▸ **Passage provided**
February 08, 2017

My Cluttering Story

Okay, I've written about a few things I've done around my house in the way of decluttering and how's I've come to be able to come so far.

However, I haven't spoken to you about how I came to have a cluttering problem. 

I was a messy child. I collected books. I couldn't keep my room tidy. I was the most unorganised person on the planet. But I was also not a well child. I was born with Epilepsy and this made my life complicated. When other kids were off having fun, I found I was being force fed medications and getting blood tests every three months. From the age of 2 this kind of thing effects a person.

However, I grew out of my Epilepsy late (aged 9) and lived through most of high school without a problem. 

I said 'most'... 

My life became complicated again when I turned 19 and I burnt out after a Contiki Tour of New Zealand. I had fun (I think) and got sick when I returned home. But it wasn't until I was 27 when I met a man who I thought was nice, but turned out to be Jekyl and Hyde... yeah I had one of those horrible people in my life. It was the longest 9 months of my life.

▸ **Entries provided**
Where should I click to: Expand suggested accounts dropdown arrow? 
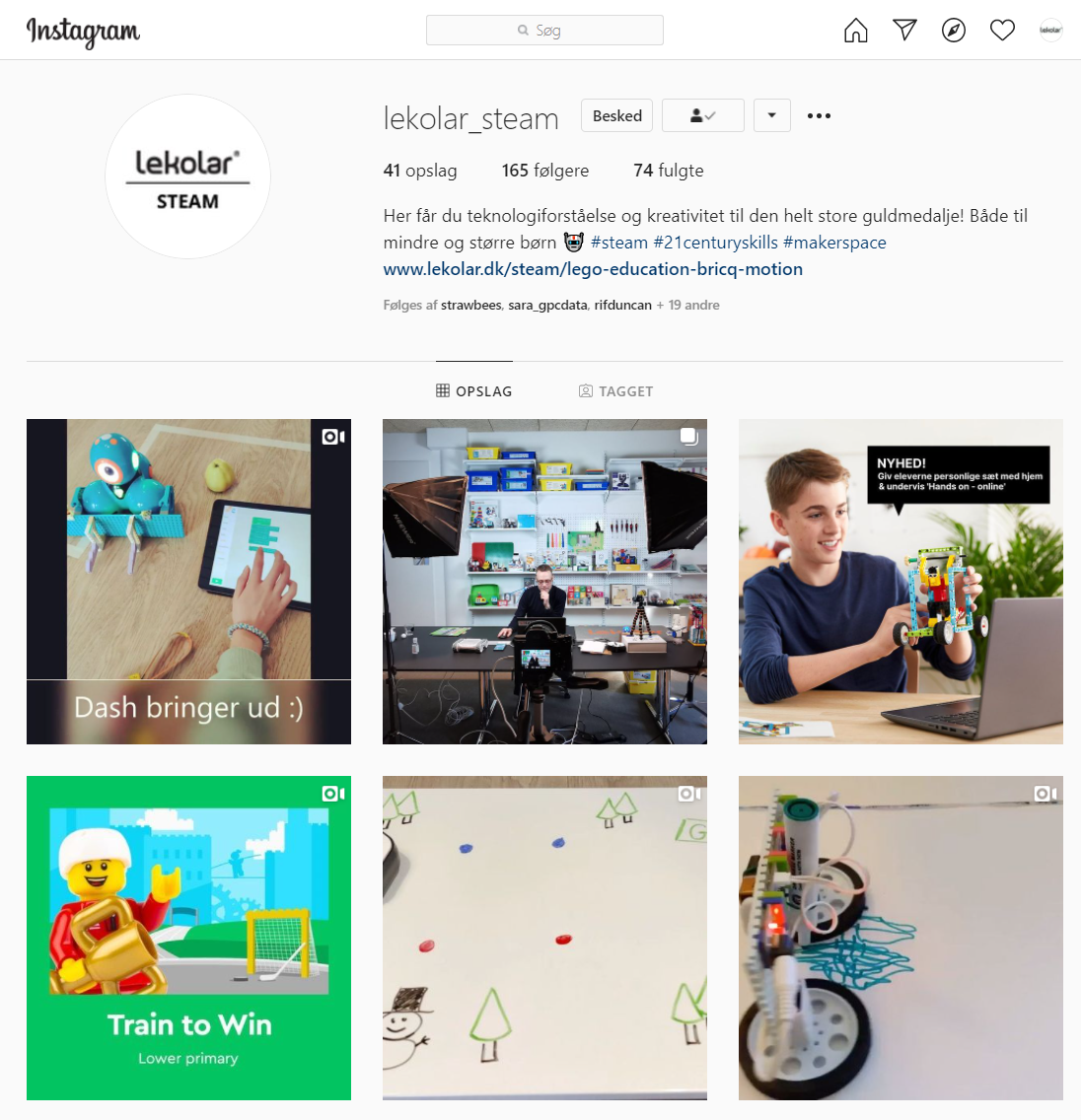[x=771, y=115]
--
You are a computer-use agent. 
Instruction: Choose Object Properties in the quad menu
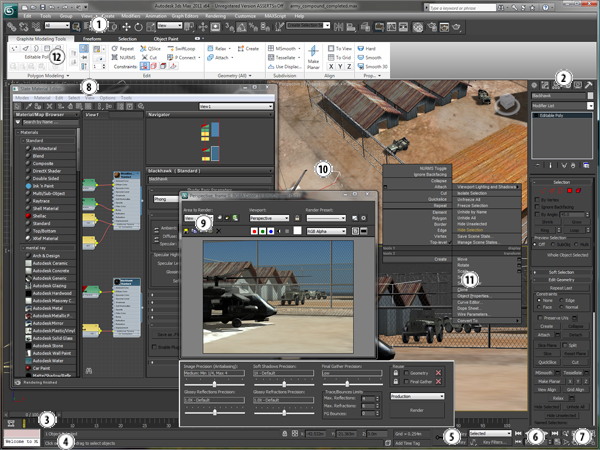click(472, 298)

▸ **Questions to answer**
a: Summarize the cluttering story post in two sentences.
b: From the cluttering story post, extract the part that opens with the words containing "My Cluttering Story" and closes with "without a problem.".
c: Write what comes next in the cluttering story post, picking up after its final sentence.

▸ **Set of answers**
a: Having already written about decluttering, the writer turns to how the cluttering problem began: a messy, disorganized childhood spent collecting books, complicated by epilepsy from birth, with medications and blood tests every three months from age 2. The epilepsy was outgrown at 9, but life became complicated again at 19 with burnout and illness after a Contiki Tour of New Zealand, and at 27 the writer spent nine months with a man who seemed nice but turned out to be one of those horrible people.

b:
My Cluttering Story

Okay, I've written about a few things I've done around my house in the way of decluttering and how's I've come to be able to come so far.

However, I haven't spoken to you about how I came to have a cluttering problem. 

I was a messy child. I collected books. I couldn't keep my room tidy. I was the most unorganised person on the planet. But I was also not a well child. I was born with Epilepsy and this made my life complicated. When other kids were off having fun, I found I was being force fed medications and getting blood tests every three months. From the age of 2 this kind of thing effects a person.

However, I grew out of my Epilepsy late (aged 9) and lived through most of high school without a problem.

c:
It took me so long to ask for help, I almost didn't. I felt so ashamed. He had beaten me. He had treated me like crap in public - and worse behind closed doors - and I yet, I still didn't have the courage to go to the police. He used emotional blackmail against me time and again just to get his way. And when he didn't? Well, he threw the most disgusting tantrums as though he was a child.

When I got away from him (thankfully he didn't stalk me), I lived with my parents for 2 years. I moved out and into a place of my own and have lived on my own since. It's been 14 years since I've had a solid relationship with anyone - the trust just isn't there. But I became a person who started hoarding things; and I could see it happening. So, I thought it would be a good idea to see a therapist about it. 

I'm glad I did. Then, I heard about Peter Walsh and his 31-Day Challenges a few years ago, and once I got into them, I started really decluttering in a major way. After 2 years, I became really brutal about what I wanted in life and what I didn't. 
Now, I have 3/4 of my house where it's not cluttered at all. There's a two bags in the living room which need looking at, but the main room I'm going to work on is my home office. It's just not how I want it to be.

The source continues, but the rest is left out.